As the Southern Baptist Convention prepares to gather for its annual meeting June 14-15 in St. Louis, leaders of a support group for survivors of institutional sex abuse called on denominational leaders to take action to prevent the next “Spotlight”-style exposé from targeting the nation’s second-largest Christian group.
Executive Director David Clohessy and Outreach Director Barbara Dorris of the Survivors Network of those Abused by Priests released an open letter asking two top SBC officials to create a central “safe place” office to which Baptist clergy sex abuse survivors can file reports about their alleged perpetrators.
The SNAP leaders said “it is flat-out cruel” to tell clergy abuse survivors they must go to the church of the accused pastor if they want to report that pastor within the faith community.
“This is like telling abuse survivors that they must go to the den of the wolf who savaged them,” they said. “It is a response that inflicts additional harm on greatly wounded people and that turns a cold shoulder to those who seek only to protect others.”
Ten years ago SNAP asked SBC officials to establish an independent review board to receive and evaluate reports and keep a database of clergy credibly accused, confessed or convicted of sexual abuse. After study denominational leaders ruled the idea unfeasible, saying the convention lacked authority to investigate local congregations, which are free to call their own ministers.
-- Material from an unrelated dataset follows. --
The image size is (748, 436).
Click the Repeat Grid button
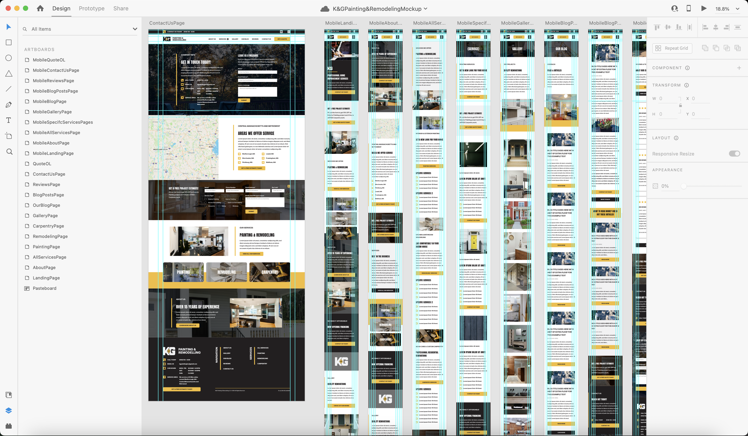672,48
“At a bare minimum, the Southern Baptist Convention needs to provide a ‘safe place’ where abuse survivors may report their perpetrators to people who have the training and experience to receive those reports with compassion and care,” said Clohessy, an abuse survivor who testified before the U.S. Conference of Catholic Bishops in 2002.
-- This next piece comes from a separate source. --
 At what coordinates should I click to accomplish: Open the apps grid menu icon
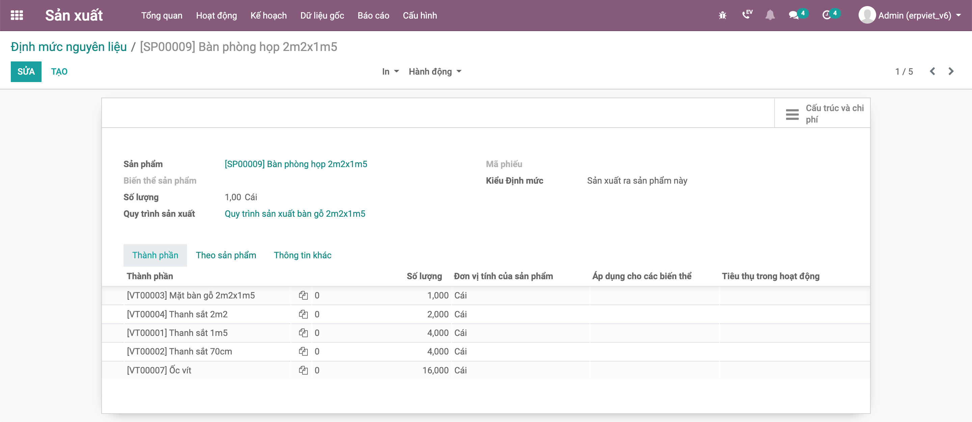click(17, 15)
“Of course, we hope that SBC officials will eventually understand that the denomination needs to do a great deal more, but for now, what we are proposing is something small — receive reports and log allegations.”
Clohessy and Dorris said either of two existing SBC agencies has the power to take on the responsibility. One is the Executive Committee, which handles day-to-business affairs on the convention’s behalf except during the two days each summer when messengers from churches gather for an annual session. The other is the Ethics and Religious Liberty Commission, a moral concerns agency that the Executive Committee mentioned in 2008 as “fully capable” of providing ministry to victims of clergy sexual abuse.
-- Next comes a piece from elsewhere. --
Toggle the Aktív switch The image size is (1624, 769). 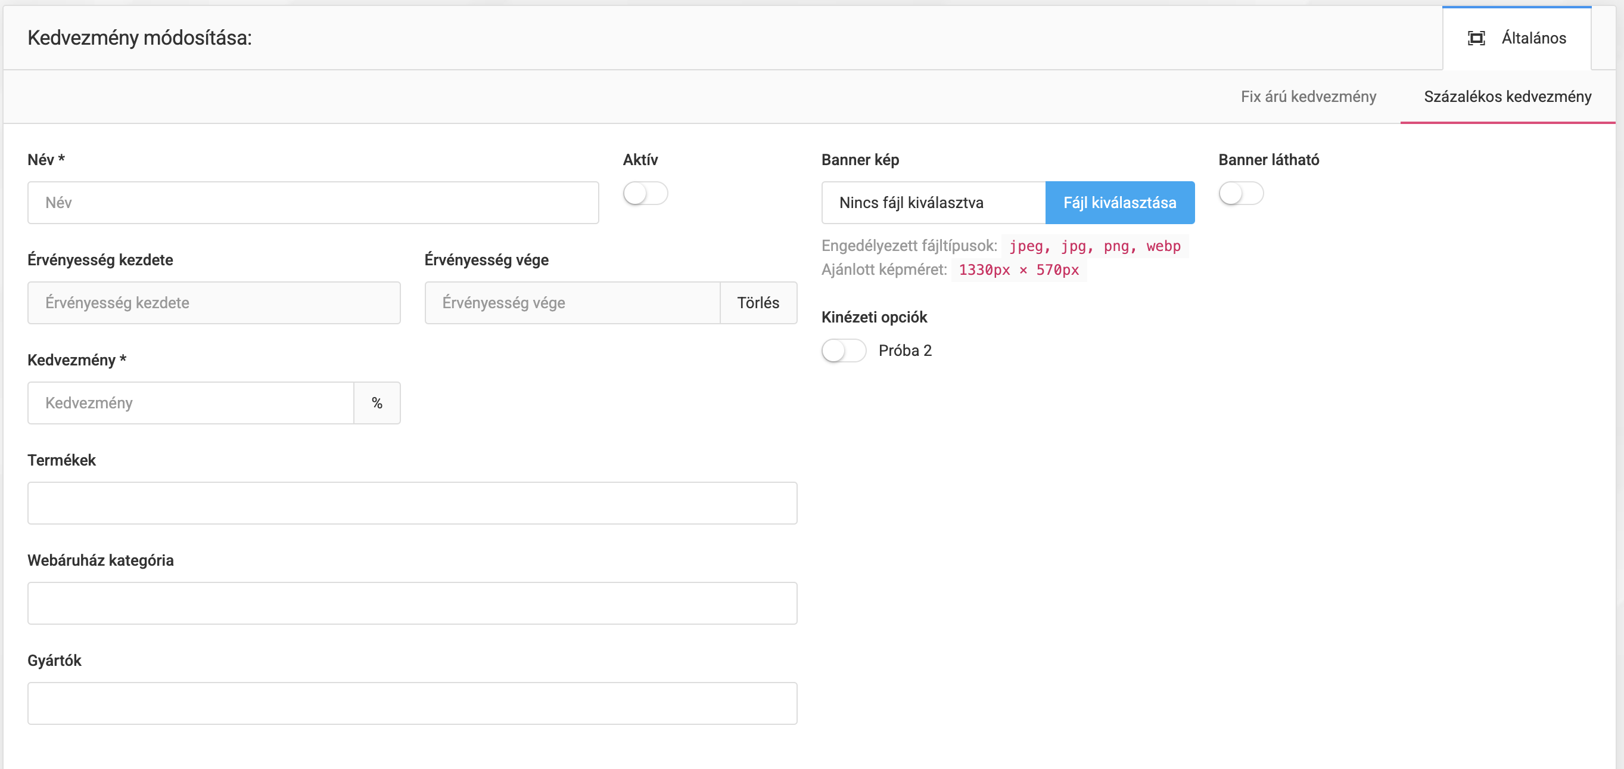click(x=645, y=193)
“Data gathered by the Associated Press demonstrated that clergy sex abuse is not only a Catholic problem but also a huge problem for Protestants,” the SNAP leaders said. “If the SBC persists in denominational do-nothingness, we predict that the next ‘Spotlight’-style exposé will be focused on the nation’s largest Protestant denomination, the Southern Baptist Convention. Before that time comes, we earnestly implore you to at least take the step of creating a ‘safe place’ for denominationally receiving clergy abuse reports.”
In addition, the SNAP leaders asked Executive Committee President and CEO Frank Page to apologize for remarks he made in a newspaper column in 2007, referring apparently to SNAP as “nothing more than opportunistic persons.”
Clohessy and Dorris said those words “were extremely hurtful, set a terrible example, and helped to foster within your faith group a climate of hostility toward clergy abuse survivors.”
“We are still hoping that, someday, you will understand the harm of what you wrote and will make a public apology, which we would be happy to receive,” the SNAP leaders said.